Em síntese, com o maior patamar da história de preço de petróleo e de derivados, a Petrobras consegue uma receita imensamente superior. Em um ano as receitas de vendas da empresa subiram 54,4%. Se compararmos o trimestre imediatamente anterior, quando a Petrobras já teve um lucro líquido recorde, as receitas de vendas subiram mais 21%.

Importante pontuar que o total de vendas de petróleo e gás caiu 5,2% se comparado ao trimestre anterior e 6% se comparado ao mesmo período de 2021, e o de derivados aumentou apenas 1% e caiu 2,4%, fazendo as mesmas comparações. Ou seja, o que explica o lucro atual é o preço, e não o volume de vendas.

Privatizações também engordam o caixa
As privatizações encampadas pela gestão também são parte relevante da explicação do lucro da companhia. Só no segundo trimestre a Petrobras embolsou R$ 7,8 bilhões com as privatizações. De janeiro a junho já são R$ 17 bilhões em receitas vindas do desmonte da estatal.

É dinheiro vindo da entrega de ativos valiosíssimos como o Campo de Albacora Leste, Polo Potiguar, Polo Carmópolis, Polo Alagoas, Gaspetro e Reman.

Na prática, a privatização dos ativos está se transformando diretamente em dividendos para os acionistas da Petrobras.
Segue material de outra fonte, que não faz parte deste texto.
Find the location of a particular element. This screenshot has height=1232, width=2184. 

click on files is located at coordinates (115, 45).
É uma visão de espólio, de vender o que der e embolsar o dinheiro o mais rápido possível.

 Lucro e dividendos
O recente pedido do Bolsonaro para adiantar dividendos das estatais para que ele possa financiar sua reeleição mostra a aliança de interesses entre o presidente e os acionistas. A Petrobras virou uma máquina de pagar dividendos, em 2021 ela entregou quase todo o seu lucro para os acionistas, e está repetindo o mantra também em 2022. Novamente, é espólio, é saquear o que der o quanto antes, não tem interesse sequer em reinvestir dinheiro, como qualquer empresa que pense minimamente no seu médio prazo.

A companhia já anunciou um novo pagamento de dividendos, o que fará com que em seis meses pague R$ 136 bilhões. Lembrando que a menor parte disto fica com o Estado brasileiro, pouco mais de um terço.
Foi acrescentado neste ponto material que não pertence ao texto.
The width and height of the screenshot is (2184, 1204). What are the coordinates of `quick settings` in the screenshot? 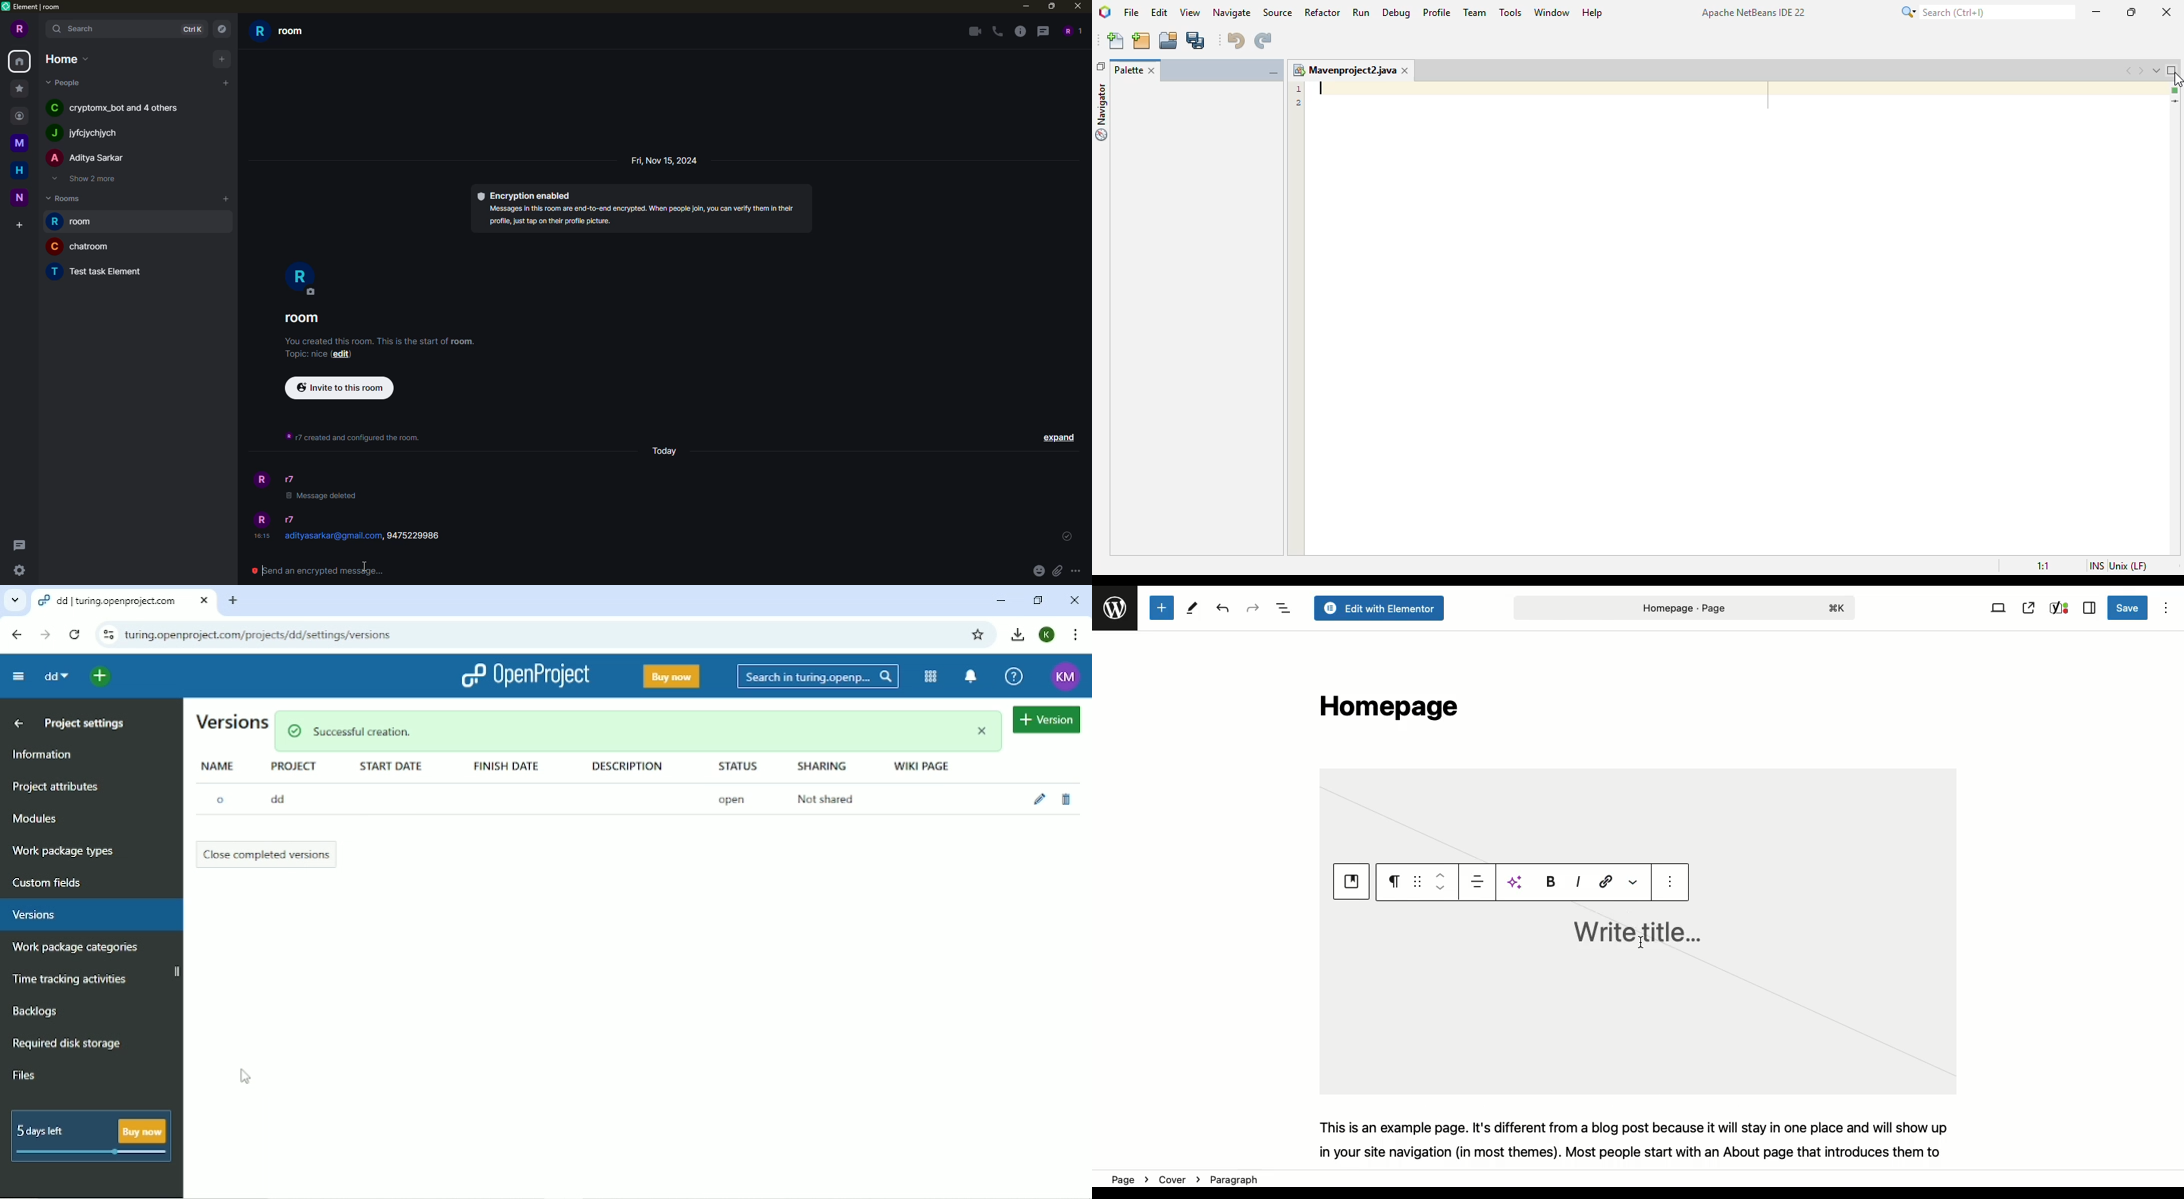 It's located at (19, 570).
Tudo isso mostra como a economia brasileira está operando, são altos preços baseados unicamente em subida de preços, sem mudanças tecnológicas ou de produtividade real, retirando a renda da população e mesmo de outros setores da economia e concentrando nos setores de óleo e gás e de outras commodities. Simplificando, políticas como o PPI empobrecem a população para enriquecer uma pequena parcela de milionários e bilionários, boa parte deles inclusive de estrangeiros. Mas se a Petrobras é estatal, por que temos que manter isso?